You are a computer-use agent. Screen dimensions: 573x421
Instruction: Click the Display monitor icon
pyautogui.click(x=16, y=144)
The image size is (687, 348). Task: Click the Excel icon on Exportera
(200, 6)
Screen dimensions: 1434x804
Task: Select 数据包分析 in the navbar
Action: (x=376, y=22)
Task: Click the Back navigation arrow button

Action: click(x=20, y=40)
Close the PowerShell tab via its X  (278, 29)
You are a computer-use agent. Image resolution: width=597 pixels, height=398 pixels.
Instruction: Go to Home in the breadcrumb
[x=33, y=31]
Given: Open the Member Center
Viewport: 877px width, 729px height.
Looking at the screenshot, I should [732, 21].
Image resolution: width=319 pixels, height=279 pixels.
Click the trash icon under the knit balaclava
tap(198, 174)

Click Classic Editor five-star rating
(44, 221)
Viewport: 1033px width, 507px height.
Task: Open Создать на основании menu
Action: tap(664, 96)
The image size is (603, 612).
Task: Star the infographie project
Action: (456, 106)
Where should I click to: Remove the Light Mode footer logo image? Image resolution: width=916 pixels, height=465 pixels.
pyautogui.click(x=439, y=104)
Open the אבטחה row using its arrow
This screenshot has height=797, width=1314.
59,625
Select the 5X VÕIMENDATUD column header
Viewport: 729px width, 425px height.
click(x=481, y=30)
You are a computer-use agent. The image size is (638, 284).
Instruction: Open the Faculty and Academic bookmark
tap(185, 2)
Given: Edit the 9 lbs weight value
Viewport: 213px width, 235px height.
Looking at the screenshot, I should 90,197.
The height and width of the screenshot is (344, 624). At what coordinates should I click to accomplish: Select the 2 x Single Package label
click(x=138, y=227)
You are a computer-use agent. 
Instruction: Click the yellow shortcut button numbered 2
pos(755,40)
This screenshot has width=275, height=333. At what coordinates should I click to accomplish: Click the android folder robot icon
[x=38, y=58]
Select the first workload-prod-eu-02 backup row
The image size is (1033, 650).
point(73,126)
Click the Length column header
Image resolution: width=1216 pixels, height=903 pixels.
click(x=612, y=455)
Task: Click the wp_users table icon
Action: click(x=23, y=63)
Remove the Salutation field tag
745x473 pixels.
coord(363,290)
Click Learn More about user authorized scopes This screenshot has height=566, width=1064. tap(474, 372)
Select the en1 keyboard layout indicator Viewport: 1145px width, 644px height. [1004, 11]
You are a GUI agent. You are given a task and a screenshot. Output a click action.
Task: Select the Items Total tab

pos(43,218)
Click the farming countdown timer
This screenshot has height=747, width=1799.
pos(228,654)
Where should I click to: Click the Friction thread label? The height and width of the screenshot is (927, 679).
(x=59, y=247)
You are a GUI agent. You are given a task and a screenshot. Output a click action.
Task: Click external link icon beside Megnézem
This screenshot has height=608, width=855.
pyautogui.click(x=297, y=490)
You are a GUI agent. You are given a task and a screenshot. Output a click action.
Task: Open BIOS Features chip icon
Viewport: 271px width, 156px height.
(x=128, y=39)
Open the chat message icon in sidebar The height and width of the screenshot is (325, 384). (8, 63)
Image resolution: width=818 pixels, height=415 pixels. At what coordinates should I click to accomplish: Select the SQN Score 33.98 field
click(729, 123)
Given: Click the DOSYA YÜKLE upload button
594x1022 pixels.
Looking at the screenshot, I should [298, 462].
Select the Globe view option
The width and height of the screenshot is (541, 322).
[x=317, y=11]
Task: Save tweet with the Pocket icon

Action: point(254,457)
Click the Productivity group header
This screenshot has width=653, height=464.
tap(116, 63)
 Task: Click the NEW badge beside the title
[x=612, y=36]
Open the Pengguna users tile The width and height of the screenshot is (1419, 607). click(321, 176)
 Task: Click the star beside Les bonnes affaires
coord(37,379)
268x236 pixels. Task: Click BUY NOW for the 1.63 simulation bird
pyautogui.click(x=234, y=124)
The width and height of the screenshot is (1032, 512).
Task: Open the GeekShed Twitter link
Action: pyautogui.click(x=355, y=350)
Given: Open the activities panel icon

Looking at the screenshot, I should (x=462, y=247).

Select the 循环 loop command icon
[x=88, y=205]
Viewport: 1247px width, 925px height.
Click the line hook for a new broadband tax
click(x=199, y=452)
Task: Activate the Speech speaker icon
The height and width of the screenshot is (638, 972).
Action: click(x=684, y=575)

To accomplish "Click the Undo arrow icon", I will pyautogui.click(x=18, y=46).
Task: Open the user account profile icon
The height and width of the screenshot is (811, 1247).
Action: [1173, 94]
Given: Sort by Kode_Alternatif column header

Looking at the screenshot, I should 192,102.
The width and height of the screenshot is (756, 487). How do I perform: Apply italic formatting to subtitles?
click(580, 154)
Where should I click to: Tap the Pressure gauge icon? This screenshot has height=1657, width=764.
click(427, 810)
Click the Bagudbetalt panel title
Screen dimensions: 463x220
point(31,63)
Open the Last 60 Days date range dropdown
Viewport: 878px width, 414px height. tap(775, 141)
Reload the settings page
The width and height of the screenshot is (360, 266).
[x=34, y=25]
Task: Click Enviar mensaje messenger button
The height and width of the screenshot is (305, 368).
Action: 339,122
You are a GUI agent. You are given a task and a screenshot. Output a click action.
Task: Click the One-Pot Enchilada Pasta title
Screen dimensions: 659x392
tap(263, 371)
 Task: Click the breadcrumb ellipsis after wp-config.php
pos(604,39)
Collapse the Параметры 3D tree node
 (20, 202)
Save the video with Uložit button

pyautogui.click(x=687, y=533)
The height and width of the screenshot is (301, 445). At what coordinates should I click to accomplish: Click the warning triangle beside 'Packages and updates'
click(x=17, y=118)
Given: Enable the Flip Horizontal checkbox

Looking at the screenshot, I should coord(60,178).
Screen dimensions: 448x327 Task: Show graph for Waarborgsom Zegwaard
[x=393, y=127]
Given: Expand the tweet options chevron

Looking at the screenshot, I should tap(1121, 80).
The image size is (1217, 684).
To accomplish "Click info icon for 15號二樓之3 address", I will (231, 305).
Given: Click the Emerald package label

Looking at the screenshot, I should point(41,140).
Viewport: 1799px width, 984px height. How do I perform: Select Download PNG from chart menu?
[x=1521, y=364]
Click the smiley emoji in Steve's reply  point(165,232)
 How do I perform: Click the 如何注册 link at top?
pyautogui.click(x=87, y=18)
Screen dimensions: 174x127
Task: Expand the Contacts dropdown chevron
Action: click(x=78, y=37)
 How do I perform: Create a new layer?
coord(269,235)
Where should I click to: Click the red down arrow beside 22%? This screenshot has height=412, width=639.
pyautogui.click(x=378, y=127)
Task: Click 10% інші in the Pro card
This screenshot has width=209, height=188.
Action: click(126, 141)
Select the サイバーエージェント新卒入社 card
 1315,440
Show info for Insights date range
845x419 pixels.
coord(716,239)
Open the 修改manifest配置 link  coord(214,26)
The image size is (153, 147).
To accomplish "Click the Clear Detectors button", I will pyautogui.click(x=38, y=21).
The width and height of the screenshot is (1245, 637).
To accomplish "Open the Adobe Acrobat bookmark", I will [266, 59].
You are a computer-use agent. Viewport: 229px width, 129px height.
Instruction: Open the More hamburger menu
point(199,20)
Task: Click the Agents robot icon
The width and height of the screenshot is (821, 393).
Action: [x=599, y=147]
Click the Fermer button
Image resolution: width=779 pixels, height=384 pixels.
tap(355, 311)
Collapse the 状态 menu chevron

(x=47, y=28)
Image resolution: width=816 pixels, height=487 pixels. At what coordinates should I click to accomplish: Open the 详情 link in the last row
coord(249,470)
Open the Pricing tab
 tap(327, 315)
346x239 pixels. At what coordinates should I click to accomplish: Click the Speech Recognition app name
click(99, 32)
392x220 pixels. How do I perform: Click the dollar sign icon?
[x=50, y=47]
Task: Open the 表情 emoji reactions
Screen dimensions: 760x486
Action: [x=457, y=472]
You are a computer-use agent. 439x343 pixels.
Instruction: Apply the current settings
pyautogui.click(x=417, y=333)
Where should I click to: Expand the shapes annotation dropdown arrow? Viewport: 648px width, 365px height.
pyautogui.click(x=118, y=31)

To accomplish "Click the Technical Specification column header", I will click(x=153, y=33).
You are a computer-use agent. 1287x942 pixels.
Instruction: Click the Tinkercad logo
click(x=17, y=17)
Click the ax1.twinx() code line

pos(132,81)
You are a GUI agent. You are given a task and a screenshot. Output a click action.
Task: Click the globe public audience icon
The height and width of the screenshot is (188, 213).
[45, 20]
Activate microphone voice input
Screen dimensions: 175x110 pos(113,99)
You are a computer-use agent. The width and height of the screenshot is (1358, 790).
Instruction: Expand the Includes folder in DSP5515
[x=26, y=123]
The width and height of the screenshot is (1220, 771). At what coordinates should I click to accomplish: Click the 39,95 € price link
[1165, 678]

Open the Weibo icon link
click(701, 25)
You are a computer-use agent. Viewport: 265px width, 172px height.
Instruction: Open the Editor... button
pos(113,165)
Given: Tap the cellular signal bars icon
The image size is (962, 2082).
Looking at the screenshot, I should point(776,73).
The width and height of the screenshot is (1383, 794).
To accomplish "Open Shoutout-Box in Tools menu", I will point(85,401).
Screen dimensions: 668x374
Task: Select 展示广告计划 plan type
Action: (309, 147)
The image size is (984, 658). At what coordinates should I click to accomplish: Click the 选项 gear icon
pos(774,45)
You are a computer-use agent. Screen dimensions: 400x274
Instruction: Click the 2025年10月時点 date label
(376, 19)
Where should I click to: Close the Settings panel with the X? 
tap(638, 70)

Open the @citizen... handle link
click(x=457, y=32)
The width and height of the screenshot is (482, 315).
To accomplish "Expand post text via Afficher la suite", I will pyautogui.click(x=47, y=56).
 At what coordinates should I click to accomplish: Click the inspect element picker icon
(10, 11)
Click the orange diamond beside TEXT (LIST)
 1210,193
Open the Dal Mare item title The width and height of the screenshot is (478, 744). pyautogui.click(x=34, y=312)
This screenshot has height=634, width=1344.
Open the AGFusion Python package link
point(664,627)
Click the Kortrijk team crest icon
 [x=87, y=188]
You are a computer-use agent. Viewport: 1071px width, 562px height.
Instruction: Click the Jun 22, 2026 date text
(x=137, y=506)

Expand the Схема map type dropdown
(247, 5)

**Problem statement**:
Search the data for the word "emoji" and copy each line where it appears.

**Answer space**:
Click the smiley emoji in Steve's reply  point(165,232)
Task: Open the 表情 emoji reactions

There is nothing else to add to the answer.